Maximum Entropy Modeling to Predict the Impact of Climate Change on Pine Wilt Disease in China

Pine wilt disease is a devastating forest disease caused by the pinewood nematode Bursaphelenchus xylophilus, which has been listed as the object of quarantine in China. Climate change influences species and may exacerbate the risk of forest diseases, such as the pine wilt disease. The maximum entropy (MaxEnt) model was used in this study to identify the current and potential distribution and habitat suitability of three pine species and B. xylophilus in China. Further, the potential distribution was modeled using the current (1970-2000) and the projected (2050 and 2070) climate data based on two representative concentration pathways (RCP 2.6 and RCP 8.5), and fairly robust prediction results were obtained. Our model identified that the area south of the Yangtze River in China was the most severely affected place by pine wilt disease, and the eastern foothills of the Tibetan Plateau acted as a geographical barrier to pest distribution. Bioclimatic variables related to temperature influenced pine trees' distribution, while those related to precipitation affected B. xylophilus's distribution. In the future, the suitable area of B. xylophilus will continue to increase; the shifts in the center of gravity of the suitable habitats of the three pine species and B. xylophilus will be different under climate change.
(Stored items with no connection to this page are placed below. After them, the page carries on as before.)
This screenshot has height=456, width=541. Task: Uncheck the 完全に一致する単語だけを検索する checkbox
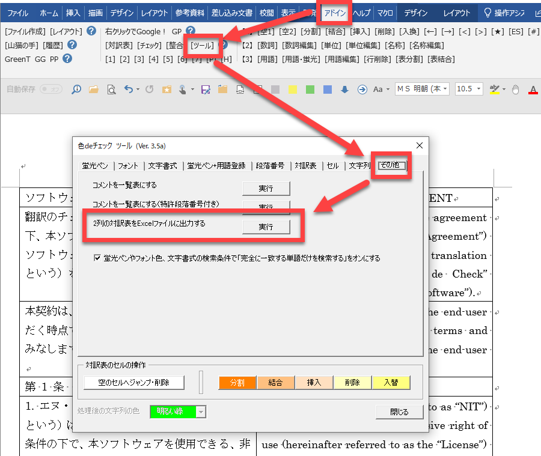[97, 258]
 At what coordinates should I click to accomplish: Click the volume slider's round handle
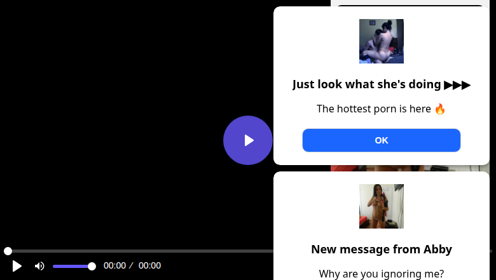point(92,266)
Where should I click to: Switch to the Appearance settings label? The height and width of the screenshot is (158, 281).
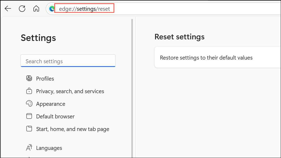click(x=50, y=104)
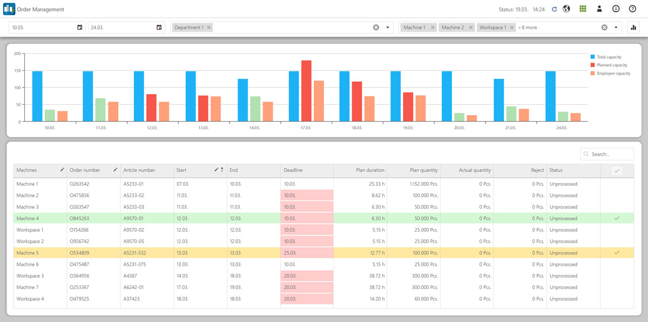Expand the machines filter dropdown arrow

pyautogui.click(x=616, y=27)
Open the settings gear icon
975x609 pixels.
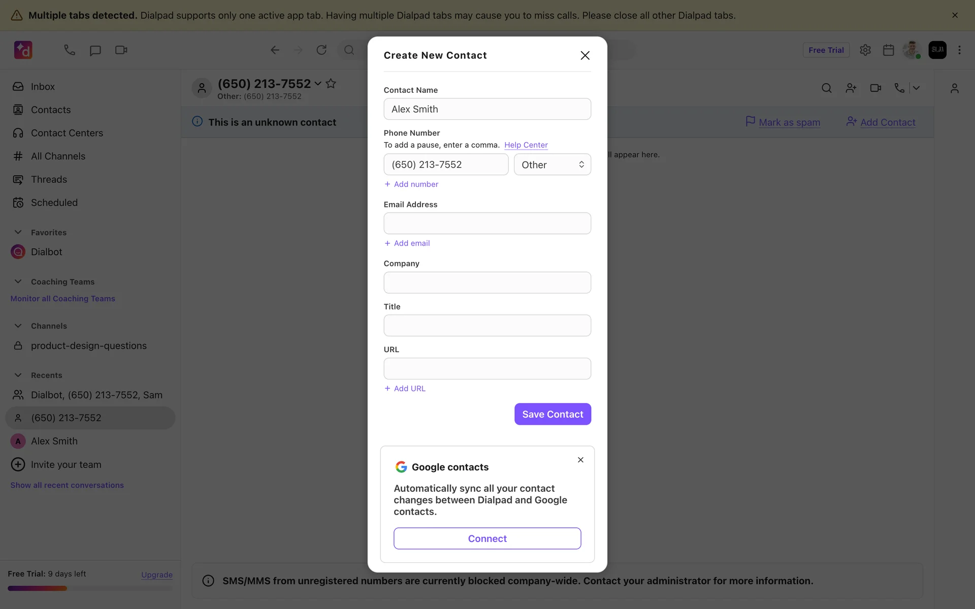tap(865, 50)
The area ideal for pine trees will migrate slightly northward under RCP 8.5. The pine species will continue to face B. xylophilus threat in 2050 and 2070 under the two distinct climate change scenarios. Therefore, we should plan appropriate measures to prevent its expansion. Predicting the distribution of pine species and the impact of climate change on forest diseases is critical for controlling the pests according to local conditions. Thus, the MaxEnt model proposed in this study can be potentially used to forecast the species distribution and disease risks and provide guidance for the timely prevention and management of B. xylophilus.